I guess a lot depends what mechanisms there are to stop the 'same' track being sold/swapped multiple times by someone.
If there was indelible watermarking in the MP3s *and* all resale sites shared watermarking information, such 'duplication' could be detected, but otherwise it's not obvious how it could be stopped.
eg if I buy a track from Amazon that isn't one of the fraction which is explicitly-labelled and trackable to me, that file is apparently identical to the same track bought by anyone else.
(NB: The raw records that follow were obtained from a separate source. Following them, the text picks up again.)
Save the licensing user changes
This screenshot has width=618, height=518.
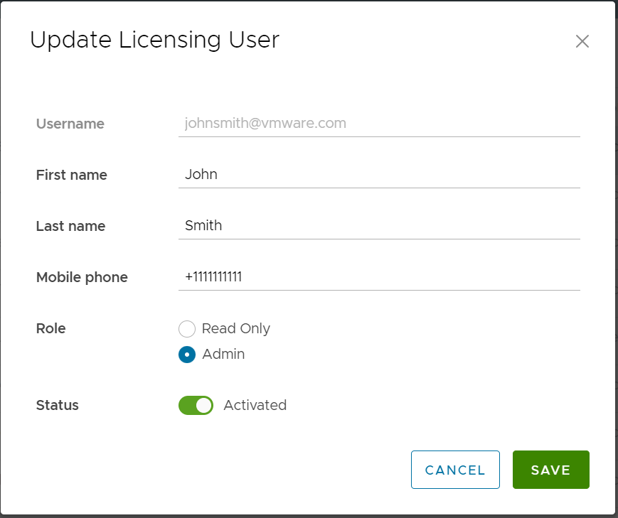pyautogui.click(x=550, y=470)
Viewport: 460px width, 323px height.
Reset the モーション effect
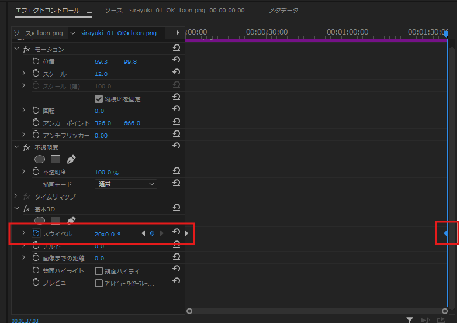click(x=176, y=49)
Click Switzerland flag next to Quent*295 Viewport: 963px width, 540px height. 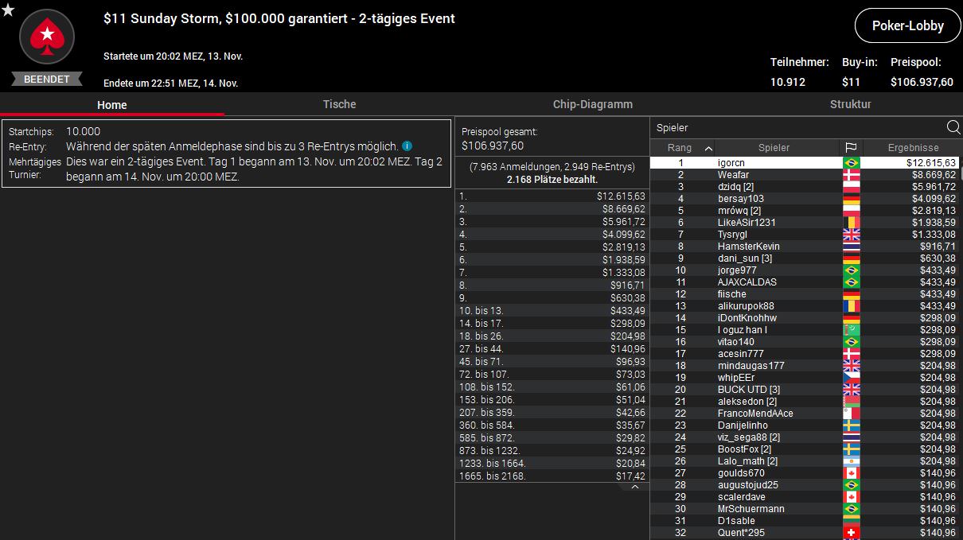(x=851, y=533)
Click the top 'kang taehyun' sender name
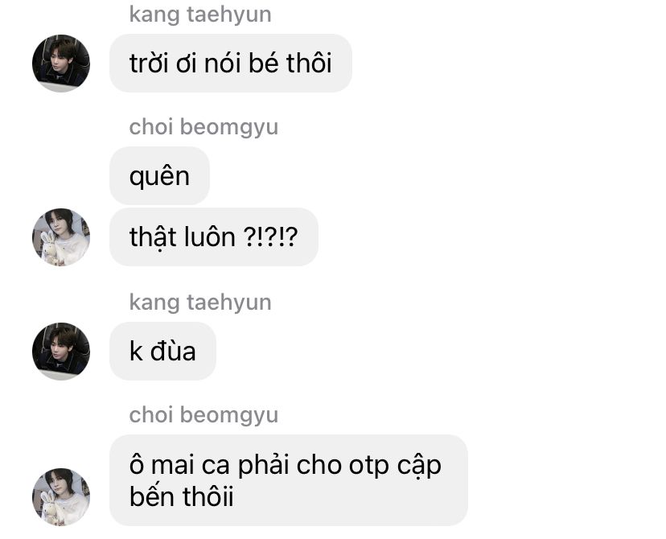The width and height of the screenshot is (666, 539). (200, 14)
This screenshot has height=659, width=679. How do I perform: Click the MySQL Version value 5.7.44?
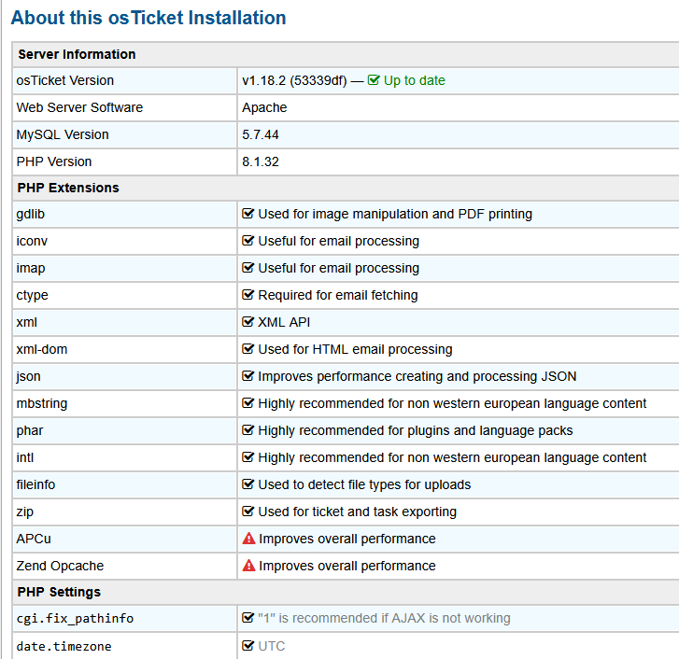coord(261,134)
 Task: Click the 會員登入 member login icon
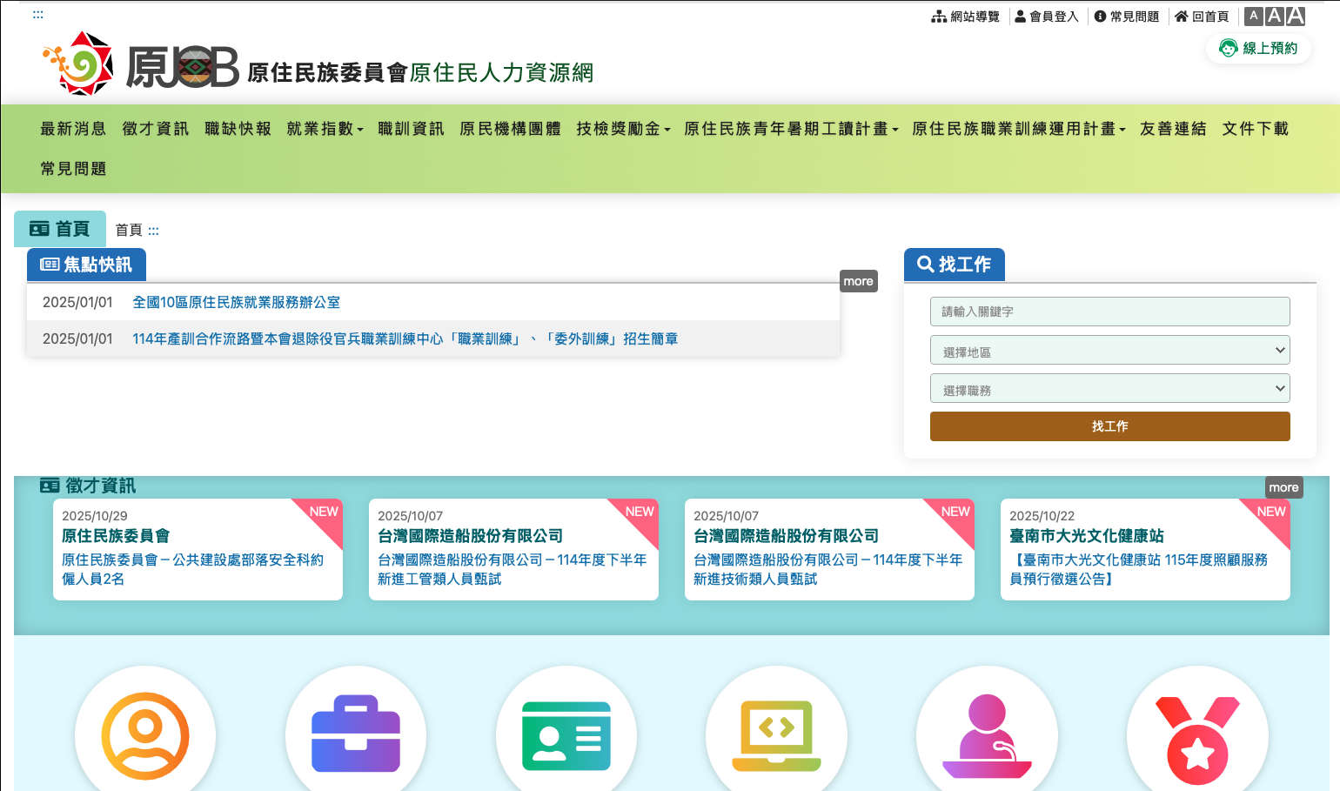(x=1020, y=16)
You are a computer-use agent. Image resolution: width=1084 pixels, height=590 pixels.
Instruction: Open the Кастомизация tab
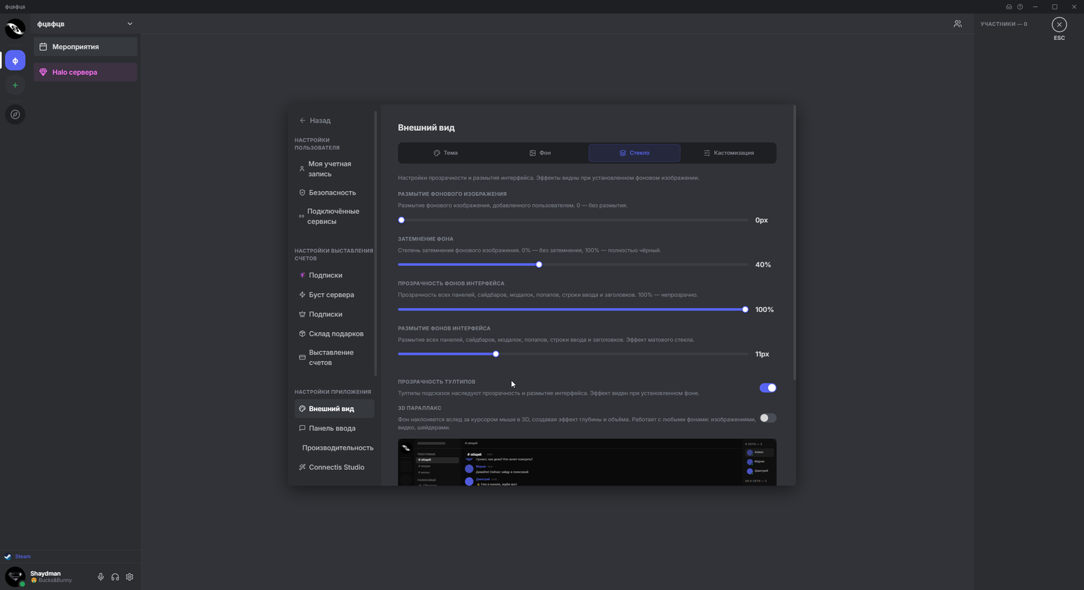tap(728, 153)
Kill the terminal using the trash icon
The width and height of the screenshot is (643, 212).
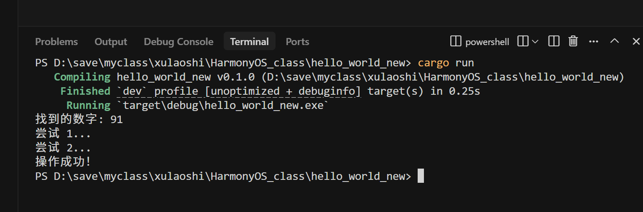[x=573, y=41]
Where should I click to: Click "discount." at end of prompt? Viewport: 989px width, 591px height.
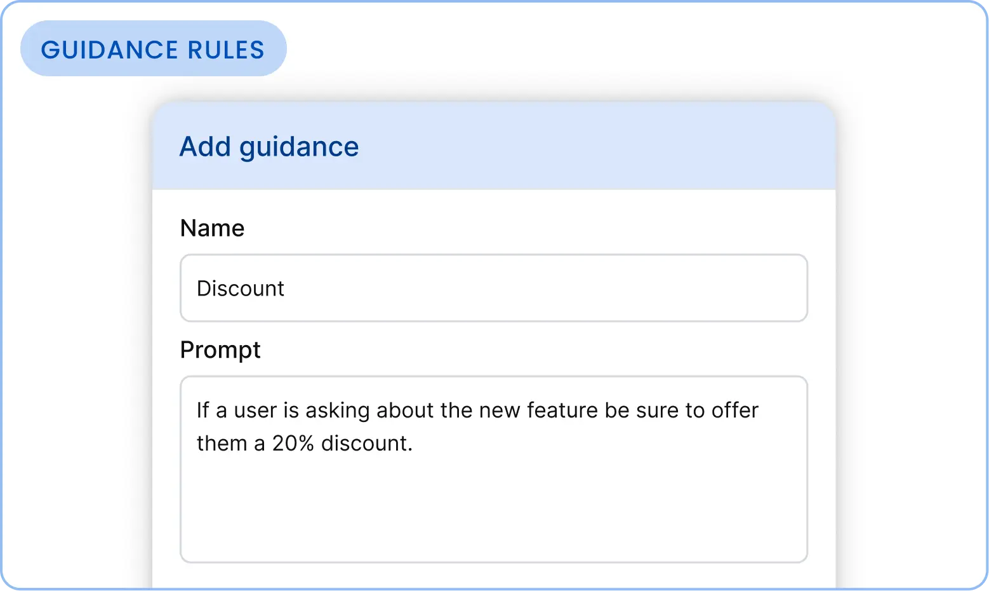366,444
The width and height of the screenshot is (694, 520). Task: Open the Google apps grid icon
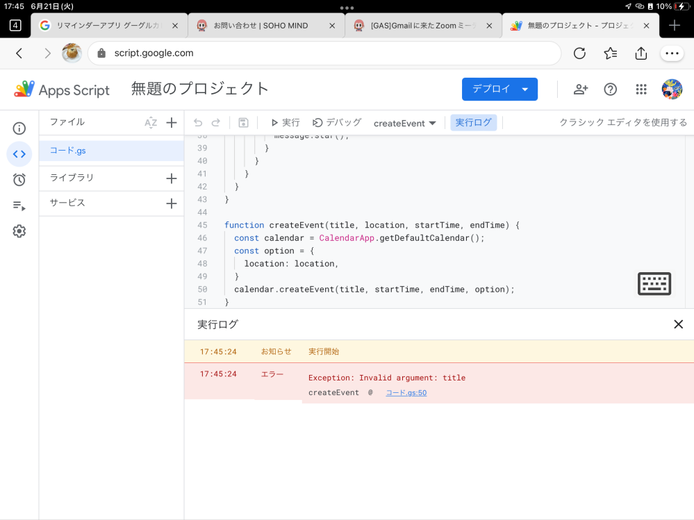pyautogui.click(x=641, y=90)
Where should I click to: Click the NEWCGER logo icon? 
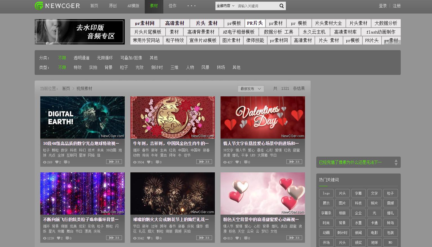click(39, 6)
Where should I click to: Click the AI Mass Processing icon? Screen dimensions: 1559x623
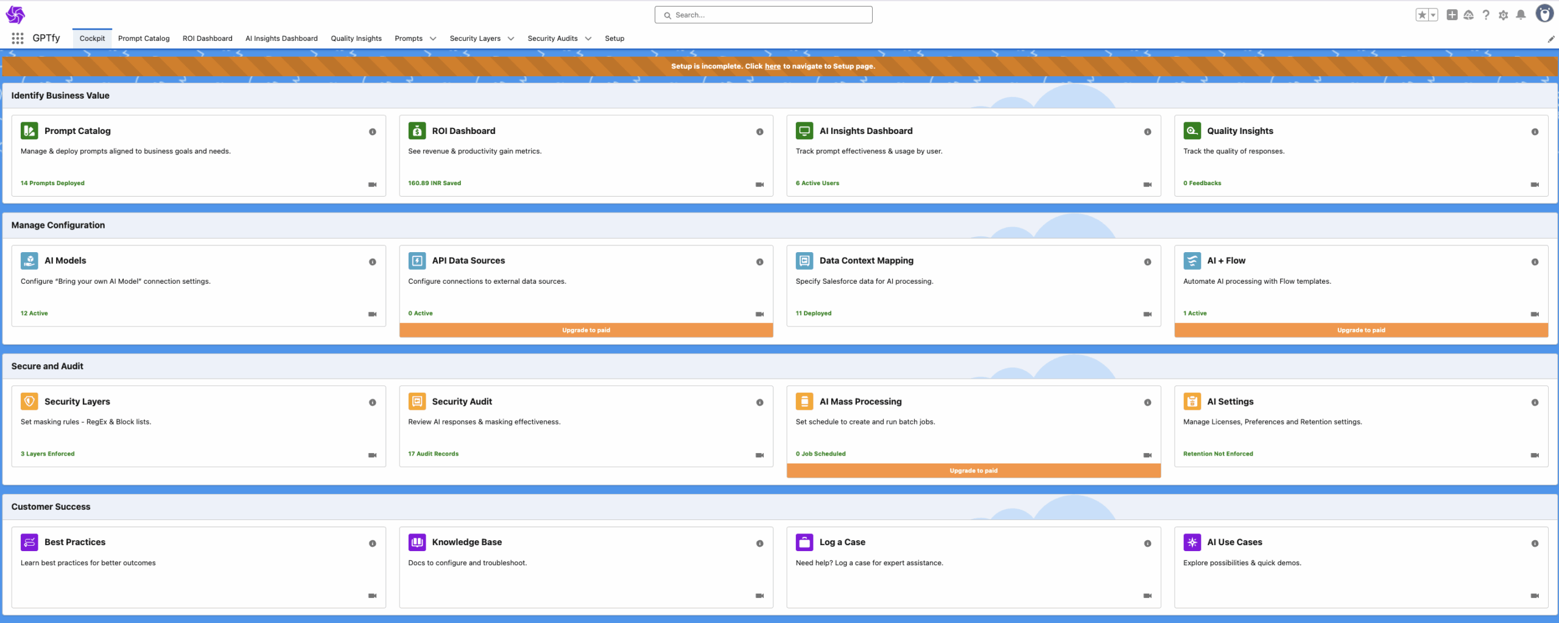tap(804, 401)
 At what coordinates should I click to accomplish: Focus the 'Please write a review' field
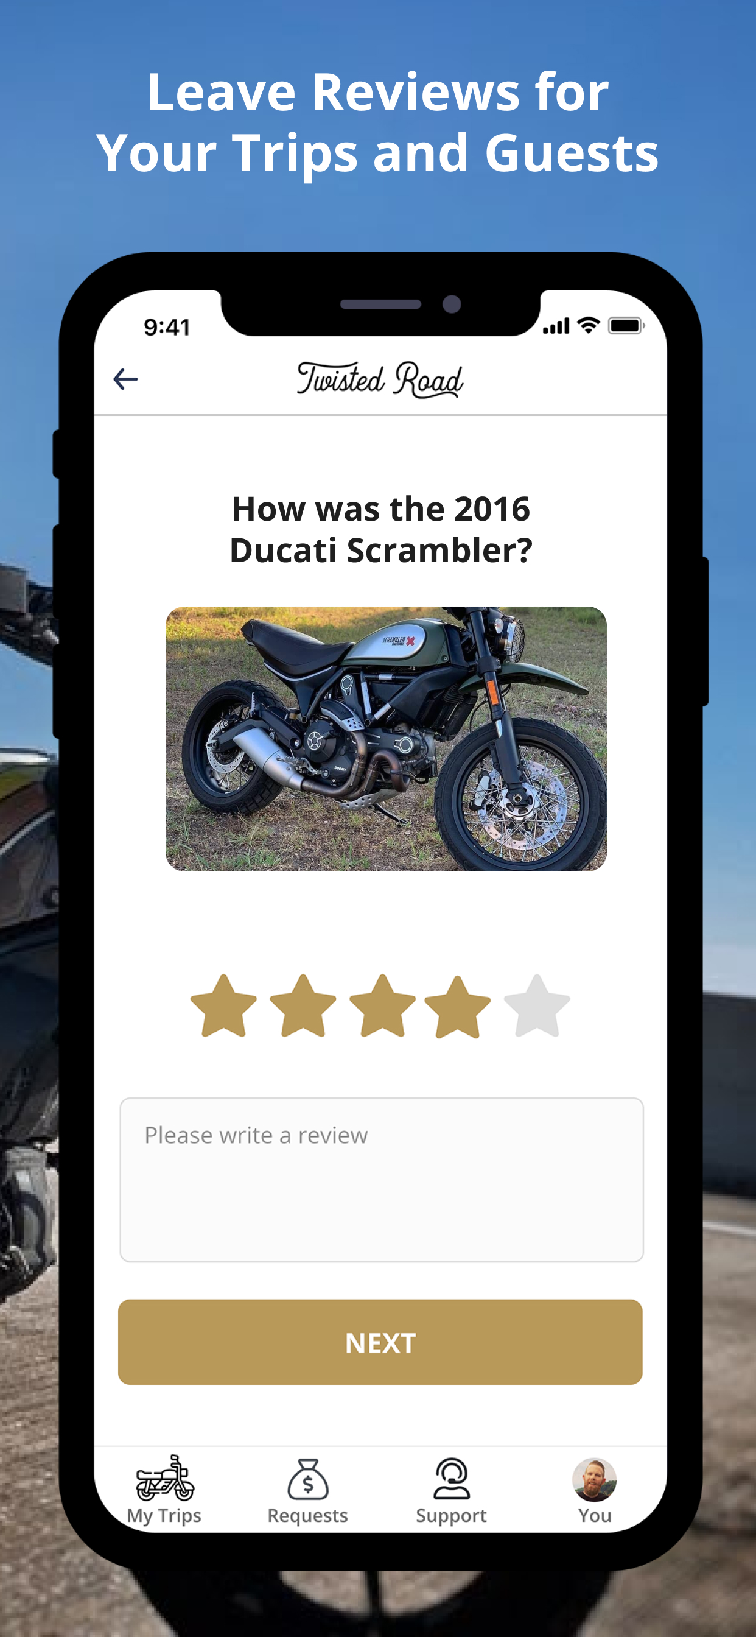point(382,1179)
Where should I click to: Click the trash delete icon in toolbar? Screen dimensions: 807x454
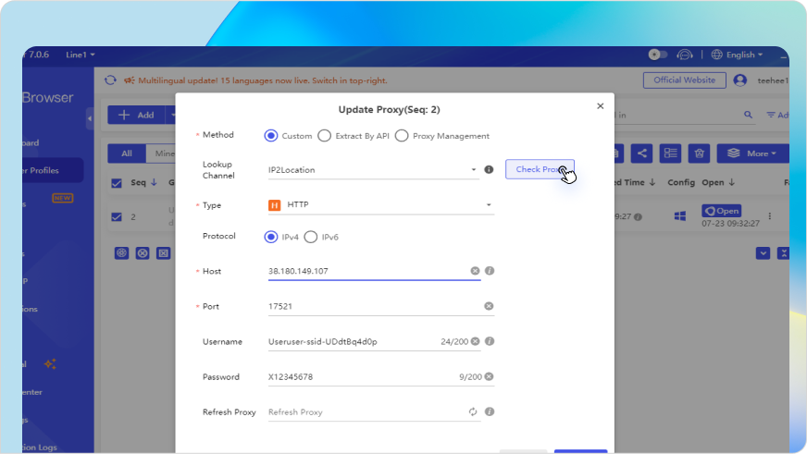pos(701,153)
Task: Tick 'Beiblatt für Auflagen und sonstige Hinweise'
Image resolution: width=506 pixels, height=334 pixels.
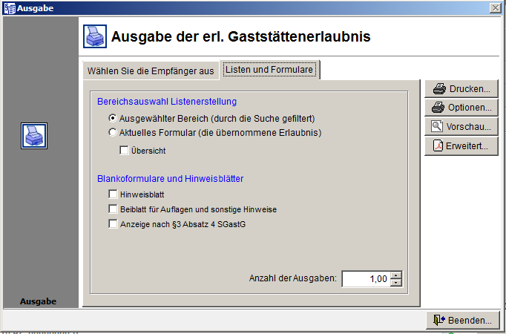Action: 114,209
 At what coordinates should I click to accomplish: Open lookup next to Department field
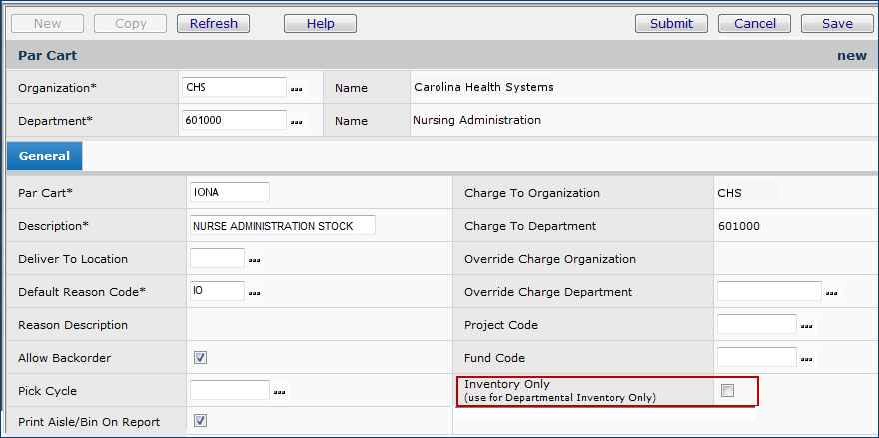[x=296, y=121]
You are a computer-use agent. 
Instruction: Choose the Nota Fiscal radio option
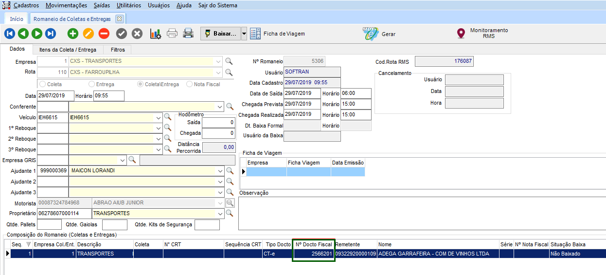(189, 84)
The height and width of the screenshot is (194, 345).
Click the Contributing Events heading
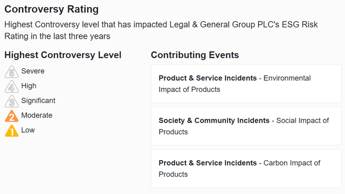pyautogui.click(x=195, y=55)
There's nothing obviously in the track to stop me giving a copy to 20 mates, and all of us selling it or trading it for something else, or for someone I trade it to doing that.
Unless, for instance, I was only allowed to resell Amazon tracks via an Amazon-run marketplace, or some other linked marketplace which knew knew how many copies I had bought and had a right to re-sell, and could updates record of how many I owned if I sold, bought, or traded tracks.
As far as I can see, only Amazon could do the record-keeping without meaningfully infringing my privacy (after all, they already know I'd bought a copy).
But would they want to, if it made it easy for me to buy a few tracks and then keep trading them for different tracks while keeping copies of everything to play?
Without some reliable method of verifying my right-to-sell, few of which methods I might be keen on from a privacy point of view, the situation would seem an objectively worse one for the record company than CDs, since though I can give away copies of ripped tracks from CDs to people, and keep tracks I've ripped after selling the original CD, I can at least only sell the original CD once.
Also, the CD resale value at any time is likely to be lower than the new value at that time due to many people preferring a new CD (even if in reality they're buying exactly the same data if they buy a used one instead).
Not only that, but if selling online, postage costs (and commissions) put a basic natural minimum cost and delay on a transaction which does discourage people from repeatedly buying and selling CDs while keeping the tracks.
The record companies may well be hyping up the danger compared to what is *likely* to happen, but the worst-case scenario does seem to be somewhat worse than the CD situation, or previous analogue-copying ones.
Possibly there are technical methods to allow the reliable verification of right-to sell and enable the transfer of that right which prevent it being duplicated and which don't infringe privacy, putting MP3s on the same footing as CDs
If so, it'd be interesting to see what the music companies' arguments against MP3 trading would be *then*.